Como pode ser observado, infelizmente, há
aqueles que estudando as Escrituras Sagradas são levados a fazê-lo com
motivações erradas. Quando assim sucede somos prejudicados em vez de
beneficiados pelo estudo das Escrituras. Eis alguns exemplos:
a) Alguns estudam as
Escrituras a fim de satisfazerem seu orgulho literário. Neste ponto as pessoas
são envolvidas apenas por um intelectualismo árido. Têm luz na mente, mas não
têm fogo no coração.
b) Outros estudam a Bíblia
para satisfazer seu senso de curiosidade, como o fariam com qualquer outro
livro famoso. Pode
ser dito que: As Sagradas Escrituras não nos foram dadas a fim de satisfazer
nossa curiosidade intelectual e nem nossas especulações carnais, e, sim, para
habilitar-nos para toda a boa obra, e isso mediante o ensino, a reprovação e a
correção com toda longanimidade (cf. 2Tm 3.16,17; 4.2).
c) Ainda outros estudam
para satisfazer seu orgulho sectarista.
d) E por fim, há aqueles
que estudam o Livro Sagrado com a finalidade de argumentar com êxito com
aqueles que discordam de suas opiniões.
Podemos contrastar todos estes motivos
errôneos com a exortação do apóstolo Pedro:
“desejai ardentemente, como crianças recém-nascidas, o genuíno leite
espiritual, para que por ele vos seja dado crescimento para salvação, se é que
já tendes a experiência de que o Senhor é bondoso.” (1Pe 2.2,3). Devemos
estudar as Escrituras em vista o crescimento
para a salvação. Este é nosso alvo.
4) Razões para um estudo proveitoso das
Escrituras.
a) Devemos estudar as
Escrituras porque “...nem só de pão
viverá o homem, mas de toda a Palavra que sai da boca de Deus” (Mt 4.4).
b) O povo de Israel
deveria estudar as Escrituras – ensinando,
falando, atando e escrevendo – para “...que
não te esqueças do SENHOR, que te tirou da terra do Egito, da casa da servidão”
(cf. Dt 6.6-9,12).
c) Há necessidade de
estudar-se as Escrituras “...como obreiro
que não tem de se envergonhar, que maneja bem a Palavra da verdade” (2Tm
2.15).
d) Precisamos estudar
devagar as Sagradas Letras “...que podem
fazer-te sábio para a salvação, pela fé que há em Cristo Jesus ”

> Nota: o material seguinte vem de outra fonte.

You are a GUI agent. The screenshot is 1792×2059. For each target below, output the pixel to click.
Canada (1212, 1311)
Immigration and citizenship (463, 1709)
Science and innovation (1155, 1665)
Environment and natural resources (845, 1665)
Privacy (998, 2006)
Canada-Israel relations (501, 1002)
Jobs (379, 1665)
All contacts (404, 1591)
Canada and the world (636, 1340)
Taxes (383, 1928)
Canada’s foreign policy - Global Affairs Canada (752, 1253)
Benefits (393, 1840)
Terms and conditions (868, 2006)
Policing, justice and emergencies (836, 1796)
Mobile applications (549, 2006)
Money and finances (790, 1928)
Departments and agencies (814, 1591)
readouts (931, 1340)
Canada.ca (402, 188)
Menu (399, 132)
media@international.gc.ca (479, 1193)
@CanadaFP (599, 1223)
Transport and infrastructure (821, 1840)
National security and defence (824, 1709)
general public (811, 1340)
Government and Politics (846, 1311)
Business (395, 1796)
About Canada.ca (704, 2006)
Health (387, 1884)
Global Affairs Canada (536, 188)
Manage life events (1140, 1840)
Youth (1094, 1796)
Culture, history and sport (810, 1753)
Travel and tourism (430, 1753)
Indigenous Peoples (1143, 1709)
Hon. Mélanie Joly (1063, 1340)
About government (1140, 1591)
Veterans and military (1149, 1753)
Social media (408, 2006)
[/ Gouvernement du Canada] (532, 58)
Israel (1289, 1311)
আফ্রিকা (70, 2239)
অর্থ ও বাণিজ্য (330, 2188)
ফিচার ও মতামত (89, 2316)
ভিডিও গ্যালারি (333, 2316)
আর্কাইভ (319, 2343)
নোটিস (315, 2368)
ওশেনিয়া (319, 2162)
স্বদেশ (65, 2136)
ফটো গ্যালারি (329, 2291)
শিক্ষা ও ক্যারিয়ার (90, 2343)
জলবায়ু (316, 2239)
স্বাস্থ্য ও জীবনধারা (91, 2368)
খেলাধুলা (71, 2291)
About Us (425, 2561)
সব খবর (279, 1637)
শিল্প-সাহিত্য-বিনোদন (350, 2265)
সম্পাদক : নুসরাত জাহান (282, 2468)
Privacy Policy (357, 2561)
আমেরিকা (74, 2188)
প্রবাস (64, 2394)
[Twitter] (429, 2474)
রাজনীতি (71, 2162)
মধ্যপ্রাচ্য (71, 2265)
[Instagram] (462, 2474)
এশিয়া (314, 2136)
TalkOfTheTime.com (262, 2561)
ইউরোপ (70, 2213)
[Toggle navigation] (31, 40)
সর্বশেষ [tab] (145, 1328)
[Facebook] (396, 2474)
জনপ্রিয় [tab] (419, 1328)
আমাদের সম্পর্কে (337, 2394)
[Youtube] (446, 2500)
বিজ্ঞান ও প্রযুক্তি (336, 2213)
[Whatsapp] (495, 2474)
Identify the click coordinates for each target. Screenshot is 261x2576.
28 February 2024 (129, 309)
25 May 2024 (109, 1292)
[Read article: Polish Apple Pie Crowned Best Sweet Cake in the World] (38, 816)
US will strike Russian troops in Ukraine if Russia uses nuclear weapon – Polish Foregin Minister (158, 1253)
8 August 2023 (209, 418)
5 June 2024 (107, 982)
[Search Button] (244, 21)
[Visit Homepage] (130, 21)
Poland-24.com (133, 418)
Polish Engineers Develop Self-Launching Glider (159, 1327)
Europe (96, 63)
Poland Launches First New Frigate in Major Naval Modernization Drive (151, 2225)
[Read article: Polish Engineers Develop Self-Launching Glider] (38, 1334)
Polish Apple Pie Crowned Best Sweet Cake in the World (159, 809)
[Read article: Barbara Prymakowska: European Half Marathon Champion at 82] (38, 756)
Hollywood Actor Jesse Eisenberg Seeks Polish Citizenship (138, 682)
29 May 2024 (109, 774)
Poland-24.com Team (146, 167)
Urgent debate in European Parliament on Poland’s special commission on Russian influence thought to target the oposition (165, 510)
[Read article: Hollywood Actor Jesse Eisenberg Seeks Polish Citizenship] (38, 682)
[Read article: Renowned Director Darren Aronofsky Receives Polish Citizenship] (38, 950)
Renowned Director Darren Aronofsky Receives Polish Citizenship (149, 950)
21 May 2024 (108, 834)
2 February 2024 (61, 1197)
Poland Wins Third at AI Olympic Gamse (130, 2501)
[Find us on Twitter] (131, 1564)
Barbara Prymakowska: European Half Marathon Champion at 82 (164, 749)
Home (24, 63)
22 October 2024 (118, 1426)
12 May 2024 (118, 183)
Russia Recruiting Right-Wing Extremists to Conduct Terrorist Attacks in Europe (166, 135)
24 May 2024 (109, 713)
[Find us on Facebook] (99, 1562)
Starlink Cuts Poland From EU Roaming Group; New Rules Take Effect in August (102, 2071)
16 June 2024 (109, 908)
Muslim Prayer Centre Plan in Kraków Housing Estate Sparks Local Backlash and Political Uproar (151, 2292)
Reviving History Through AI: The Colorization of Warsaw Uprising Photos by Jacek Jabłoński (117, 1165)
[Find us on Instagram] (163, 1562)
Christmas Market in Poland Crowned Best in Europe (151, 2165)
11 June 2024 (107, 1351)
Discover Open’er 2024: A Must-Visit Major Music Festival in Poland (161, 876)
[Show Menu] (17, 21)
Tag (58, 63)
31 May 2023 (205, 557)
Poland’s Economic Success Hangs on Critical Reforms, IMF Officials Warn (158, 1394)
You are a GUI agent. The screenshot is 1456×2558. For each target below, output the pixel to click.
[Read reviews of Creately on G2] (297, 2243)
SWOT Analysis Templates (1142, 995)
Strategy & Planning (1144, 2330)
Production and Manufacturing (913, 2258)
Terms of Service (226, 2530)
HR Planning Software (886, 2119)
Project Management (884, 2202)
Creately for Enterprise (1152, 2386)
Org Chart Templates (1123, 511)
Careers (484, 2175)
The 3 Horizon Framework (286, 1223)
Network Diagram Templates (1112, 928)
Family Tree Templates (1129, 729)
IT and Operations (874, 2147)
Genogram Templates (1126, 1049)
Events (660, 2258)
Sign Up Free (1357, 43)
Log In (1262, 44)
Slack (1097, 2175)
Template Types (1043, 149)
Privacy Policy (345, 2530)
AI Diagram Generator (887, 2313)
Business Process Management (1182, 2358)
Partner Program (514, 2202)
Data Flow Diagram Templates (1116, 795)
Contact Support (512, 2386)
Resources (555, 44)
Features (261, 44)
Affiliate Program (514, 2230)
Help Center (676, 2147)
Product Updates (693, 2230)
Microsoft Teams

(2Tm 3.15). As Escrituras é o poder de Deus para a salvação (cf. Rm 1.16).
e) Devemos estudar as
Escrituras “...como meninos novamente
nascidos...”, que anelam ardentemente “...
o leite racional, não falsificado, para que por ele vades crescendo para a
salvação” (1Pe 2.2 ARA).
O estudo detido da Palavra de Deus torna-se
de suma importância para o crescimento do líder cristão salvo em Cristo Jesus.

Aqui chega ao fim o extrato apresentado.